I gave adobo a second look after having to cook it in Sophia University in Tokyo, which has been my home for over a year now. I had to scan the supermarket’s pork section and decide whether to use liempo, ribs, or cubes. I had the choice of imported pork or meat from different parts of Japan, including the famous kurobuta type from black pigs.
Chicken was easily found in different cuts, though getting a whole dressed bird for Singapore chicken was difficult and required visiting a real market, not a supermarket. Finding bay leaf, garlic and pepper was easy. I chose fine sea salt and apple vinegar over the other options on the shelves. The real challenge was soy sauce because I was unprepared for the galaxy of choices. In Manila we have Silver Swan, Marca Piña, Coconut, and Kikkoman as the popular brands. Seeing the familiar Kikkoman logo and the distinctive bottle with the red cap made me feel at home. I could have just taken the familiar, but there were other choices in the Kikkoman section that were hard to pass up.
Ten years ago, Carol Hau of Kyoto University recommended the “premium” Kikkoman that is not usually exported and is best for table use. It has a bottle with a gold cap to distinguish it from the familiar and salty type with the red cap that is often used for cooking in the Philippines. Some years back, Manila groceries introduced the “genen” or “teien” Kikkoman soy sauce with less sodium. The bottle has a green cap.
Until I had to cook adobo in Tokyo I did not think beyond the color of the bottle caps. Then I was confronted with the choice between the Kikkoman I had known since childhood and its competitor, Yamasa. Soy sauce is toyo for the Pinoy, just the black salty seasoning we can sometimes lace with kalamansi. But in Japan there is toyo for cooking, toyo for seasoning, toyo for table use, toyo for sashimi, toyo for sushi, with clam flavor, etc. If one can be an expert on wines, there must be special branch of knowledge for soy sauce.

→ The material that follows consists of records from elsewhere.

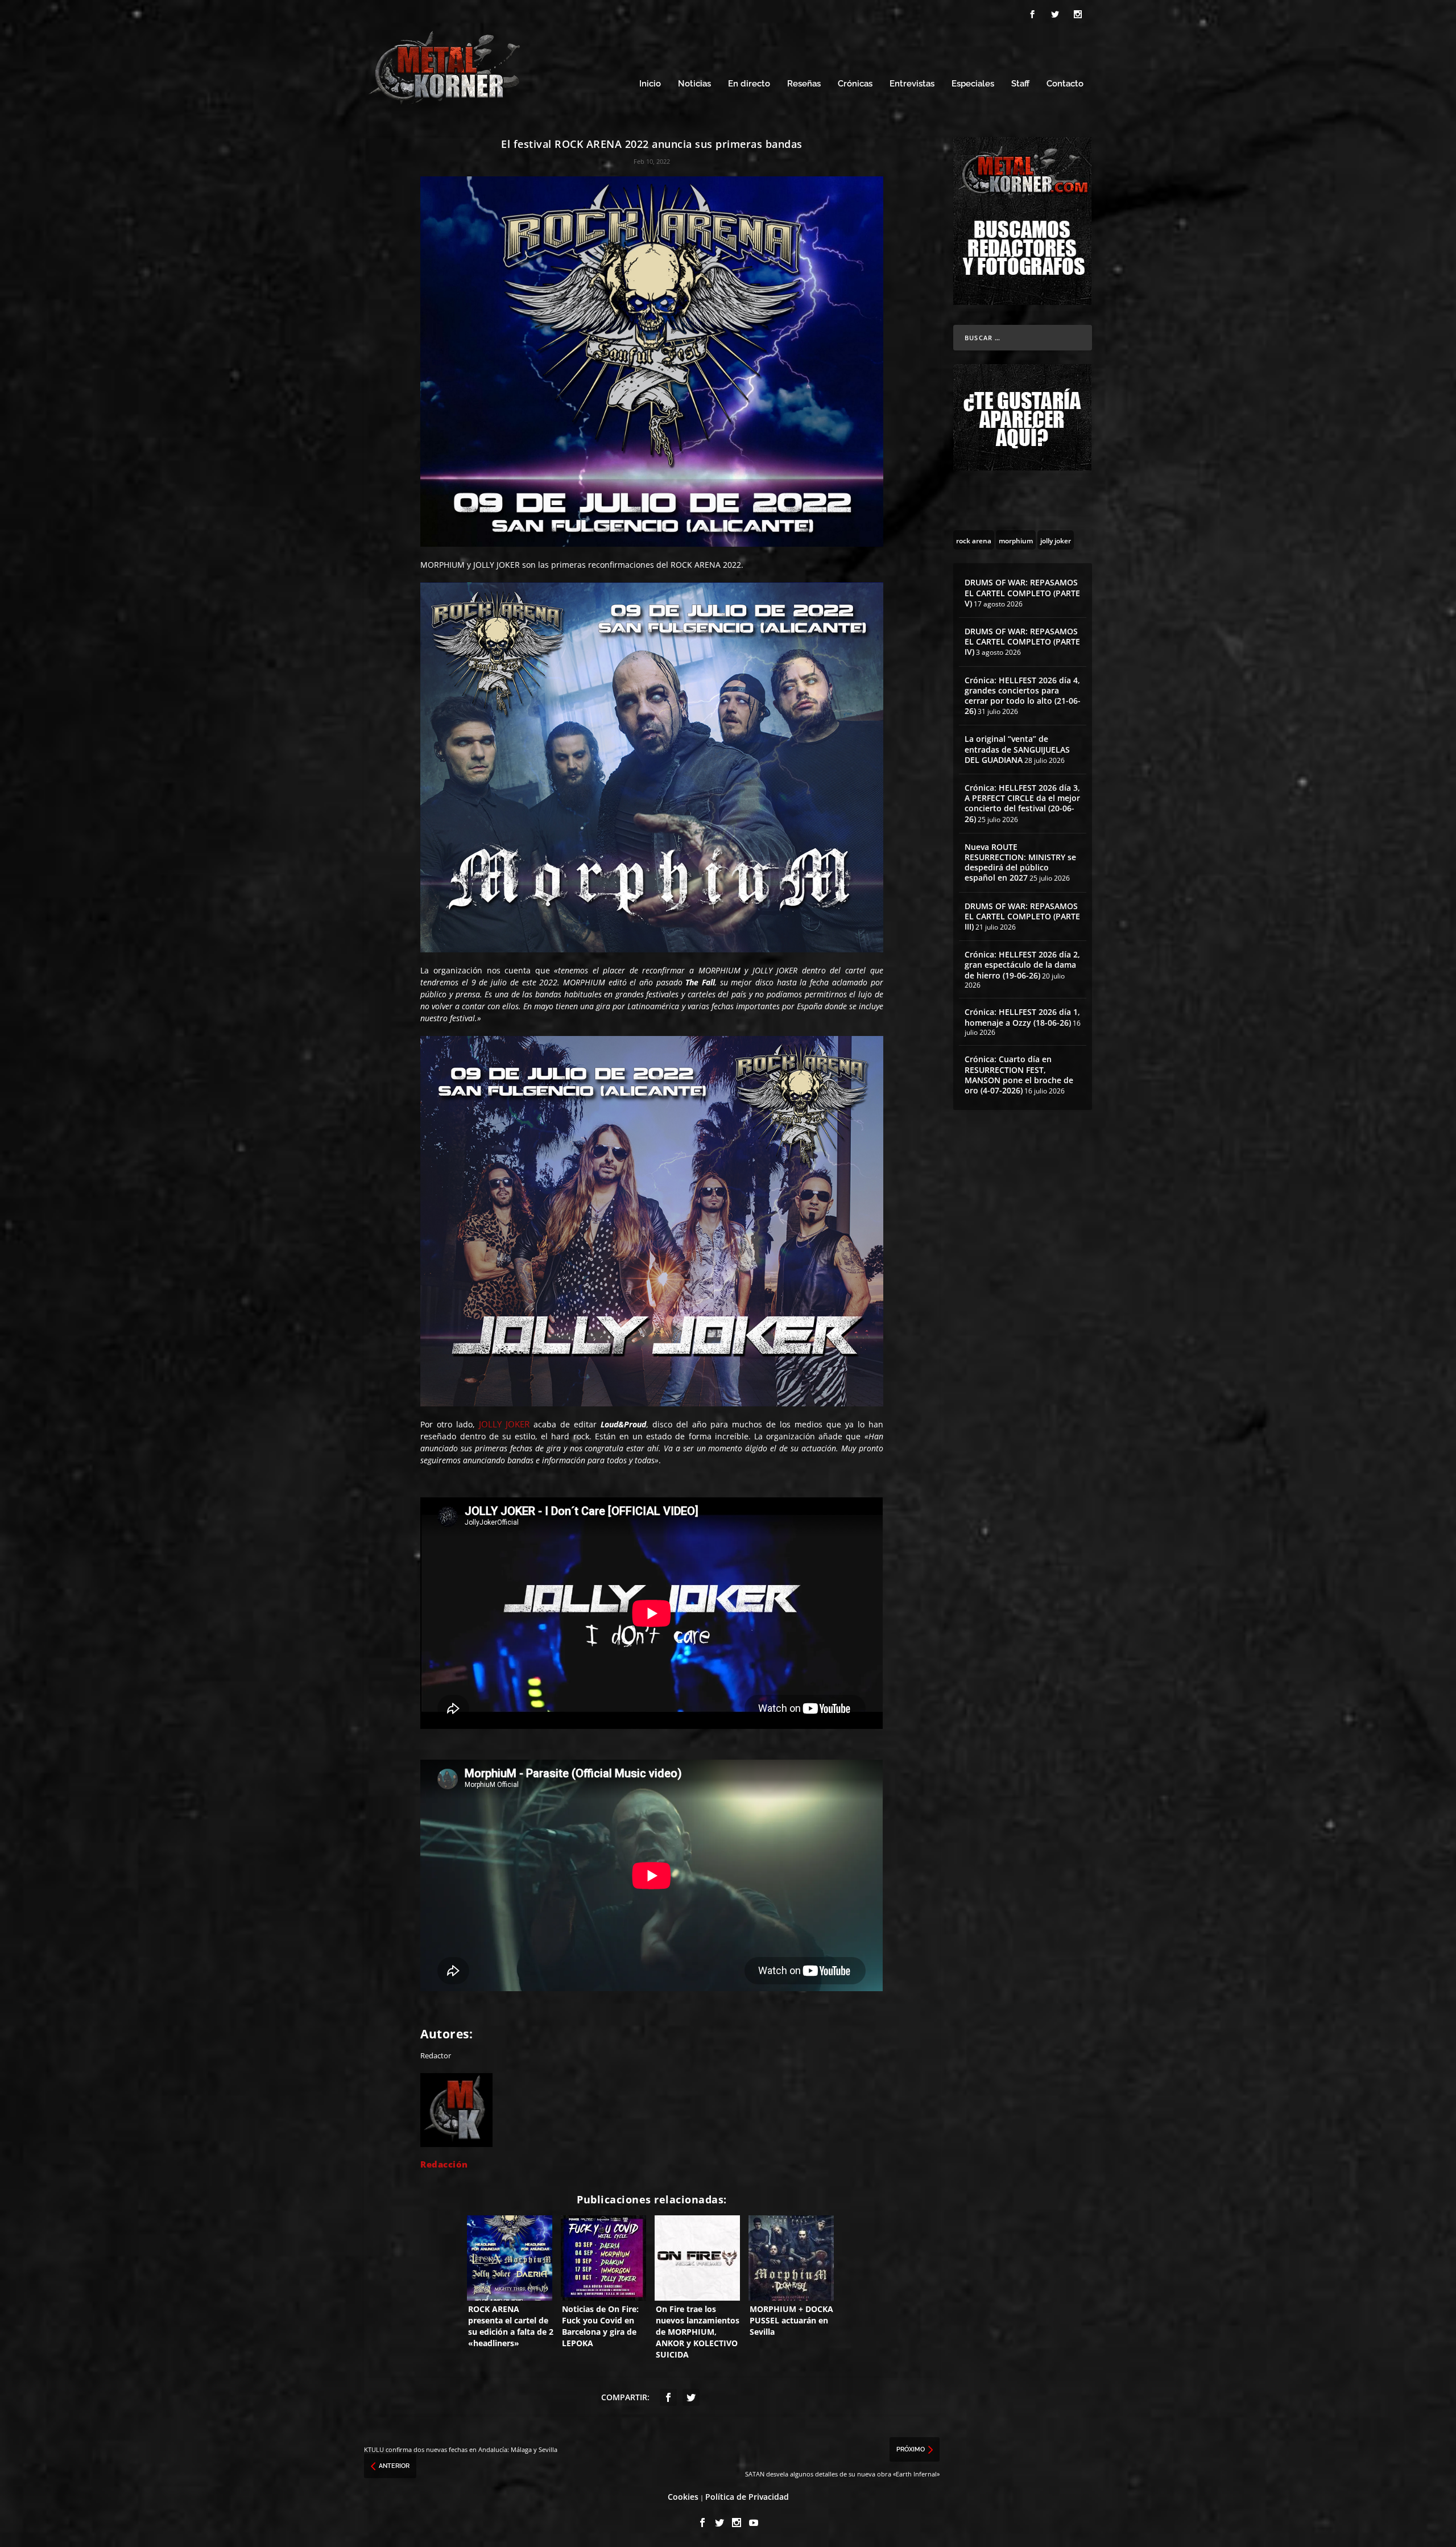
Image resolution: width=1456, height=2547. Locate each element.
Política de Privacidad (747, 2496)
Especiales (973, 84)
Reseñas (804, 84)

Like wine, diamonds and tuna, there are different grades to soy sauce. “Hyojun” is standard soy that is different from: “Ikkyuu” first grade, “Tokkyuu” special grade, “Tokusen” extra select, “Chuotokusen” ultra select, “Yuuki” organic, “Nama” unpasteurized or raw, or “Marudaizu” made of whole soybeans, not dregs. I did not realize that while the label says “soy” sauce, wheat is part of the process—so people who are allergic to wheat can, with some effort, find soy sauce without wheat.
Although I had been visiting Japan almost annually for the past 10 years, I had not learned to speak Nihongo because in an academic setting you can get along with English. At Sophia University there was no office space in the Asian Studies department so I was given a room in the Spanish department. Thus, during lunch I practice Spanish with the professors to the detriment of Nihongo. However, in the past year I learned to read and write Katakana and Hiragana, enabling me to read street signs and menus. I can now distinguish shampoo from conditioner, but most of the time I read the words but don’t know what they mean. Kanji, or the Chinese characters used in Japanese, I will leave for another lifetime.
Knowing that there is more to the “Koikuchi shoyu” or dark, all-purpose soy sauce that comprises about 80 percent of the market was a life-changing experience. I didn’t know that there was “Shiro shoyu” or white toyo which, despite its color, has a stronger taste. White soy does not discolor food and is used to dip sashimi from white fish. It doesn’t brown adobo either. Then there is “Usukichi,” a light, slightly sweet soy sauce used in the Kansai area. “Tamari shoyu” is a saltier dark sauce for sashimi dip or teriyaki. “Saishikomi” is twice brewed and stronger than Tamari.
How can you understand a country with 7,100 islands and 15,000 adobo recipes, or a country with different types and grades of soy sauce? Understanding a new culture through food is definitely more enjoyable than reading obscure academic-journal articles and books.